_EXERCISE OBJECTIVE:_
Copy word for word the part of the listing that opens with the line containing "The height and width of the screenshot is (427, 192)." and closes with the line containing "coord(131,351)", both of those lines included.

_MATERIAL SHOWN:_
··········

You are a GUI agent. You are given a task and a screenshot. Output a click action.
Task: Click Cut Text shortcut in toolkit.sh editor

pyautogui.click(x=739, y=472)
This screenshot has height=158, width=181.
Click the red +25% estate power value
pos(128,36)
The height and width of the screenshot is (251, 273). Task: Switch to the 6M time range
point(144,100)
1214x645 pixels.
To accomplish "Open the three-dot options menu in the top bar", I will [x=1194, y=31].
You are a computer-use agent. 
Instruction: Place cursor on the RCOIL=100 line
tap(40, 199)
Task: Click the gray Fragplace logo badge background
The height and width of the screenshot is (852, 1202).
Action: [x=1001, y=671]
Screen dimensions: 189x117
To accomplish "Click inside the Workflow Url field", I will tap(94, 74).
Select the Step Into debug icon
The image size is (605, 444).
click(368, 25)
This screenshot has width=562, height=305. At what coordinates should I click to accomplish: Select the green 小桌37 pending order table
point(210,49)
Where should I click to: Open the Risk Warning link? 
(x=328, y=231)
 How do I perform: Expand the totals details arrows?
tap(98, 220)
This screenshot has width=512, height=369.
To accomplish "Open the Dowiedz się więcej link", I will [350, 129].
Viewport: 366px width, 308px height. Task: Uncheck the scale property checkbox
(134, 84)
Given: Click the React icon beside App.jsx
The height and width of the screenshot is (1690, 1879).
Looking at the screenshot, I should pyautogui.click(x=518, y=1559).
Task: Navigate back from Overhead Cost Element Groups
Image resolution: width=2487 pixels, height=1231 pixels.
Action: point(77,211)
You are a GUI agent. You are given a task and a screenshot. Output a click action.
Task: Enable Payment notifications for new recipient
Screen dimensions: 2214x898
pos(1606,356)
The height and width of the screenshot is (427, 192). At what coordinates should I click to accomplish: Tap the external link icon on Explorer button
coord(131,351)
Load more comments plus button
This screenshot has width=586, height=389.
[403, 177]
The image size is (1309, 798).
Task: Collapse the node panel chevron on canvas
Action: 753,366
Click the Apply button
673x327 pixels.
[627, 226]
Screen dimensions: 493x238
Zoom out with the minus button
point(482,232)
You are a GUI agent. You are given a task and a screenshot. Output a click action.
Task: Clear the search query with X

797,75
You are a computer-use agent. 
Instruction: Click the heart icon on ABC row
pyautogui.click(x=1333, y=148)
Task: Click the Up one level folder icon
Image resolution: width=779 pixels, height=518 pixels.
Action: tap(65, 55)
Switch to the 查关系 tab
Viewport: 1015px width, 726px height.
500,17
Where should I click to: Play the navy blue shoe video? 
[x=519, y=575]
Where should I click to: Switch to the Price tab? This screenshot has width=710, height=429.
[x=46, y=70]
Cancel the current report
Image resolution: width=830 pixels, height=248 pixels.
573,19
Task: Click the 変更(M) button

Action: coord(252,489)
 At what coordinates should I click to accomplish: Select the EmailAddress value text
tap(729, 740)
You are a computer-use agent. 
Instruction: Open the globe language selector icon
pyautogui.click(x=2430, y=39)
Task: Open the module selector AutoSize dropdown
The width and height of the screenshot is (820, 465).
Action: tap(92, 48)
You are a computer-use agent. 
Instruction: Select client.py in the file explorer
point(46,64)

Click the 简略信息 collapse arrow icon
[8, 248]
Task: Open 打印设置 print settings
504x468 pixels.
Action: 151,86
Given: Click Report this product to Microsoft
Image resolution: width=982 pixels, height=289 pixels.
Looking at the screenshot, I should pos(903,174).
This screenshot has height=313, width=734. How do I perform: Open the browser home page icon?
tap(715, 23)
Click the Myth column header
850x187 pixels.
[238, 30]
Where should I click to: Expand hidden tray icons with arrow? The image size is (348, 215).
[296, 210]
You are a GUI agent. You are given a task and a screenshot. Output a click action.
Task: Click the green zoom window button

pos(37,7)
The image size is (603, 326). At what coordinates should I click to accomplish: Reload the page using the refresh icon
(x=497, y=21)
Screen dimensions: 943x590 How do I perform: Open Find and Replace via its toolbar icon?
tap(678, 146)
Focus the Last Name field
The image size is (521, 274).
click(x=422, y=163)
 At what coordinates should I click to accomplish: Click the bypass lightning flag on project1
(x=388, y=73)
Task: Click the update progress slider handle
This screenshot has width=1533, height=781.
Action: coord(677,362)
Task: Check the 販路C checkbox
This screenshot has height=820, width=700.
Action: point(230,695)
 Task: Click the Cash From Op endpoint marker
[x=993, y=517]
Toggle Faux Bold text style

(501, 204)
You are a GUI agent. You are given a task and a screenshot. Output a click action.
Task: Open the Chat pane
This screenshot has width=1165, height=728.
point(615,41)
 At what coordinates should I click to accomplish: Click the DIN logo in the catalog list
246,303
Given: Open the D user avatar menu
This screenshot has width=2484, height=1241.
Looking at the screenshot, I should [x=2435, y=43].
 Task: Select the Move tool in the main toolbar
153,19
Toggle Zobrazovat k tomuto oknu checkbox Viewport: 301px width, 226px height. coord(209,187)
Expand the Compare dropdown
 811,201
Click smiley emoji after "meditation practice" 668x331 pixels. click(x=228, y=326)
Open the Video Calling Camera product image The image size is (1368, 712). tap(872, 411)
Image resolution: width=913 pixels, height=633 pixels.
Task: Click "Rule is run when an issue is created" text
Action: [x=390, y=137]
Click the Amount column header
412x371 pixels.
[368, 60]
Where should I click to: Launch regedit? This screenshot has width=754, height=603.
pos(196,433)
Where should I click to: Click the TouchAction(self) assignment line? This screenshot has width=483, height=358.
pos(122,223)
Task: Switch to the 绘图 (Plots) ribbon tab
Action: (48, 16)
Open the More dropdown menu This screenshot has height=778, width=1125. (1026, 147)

··········

_SOLUTION TO THE EXERCISE:_
The height and width of the screenshot is (427, 192). At what coordinates should I click to accomplish: Tap the external link icon on Explorer button
coord(131,351)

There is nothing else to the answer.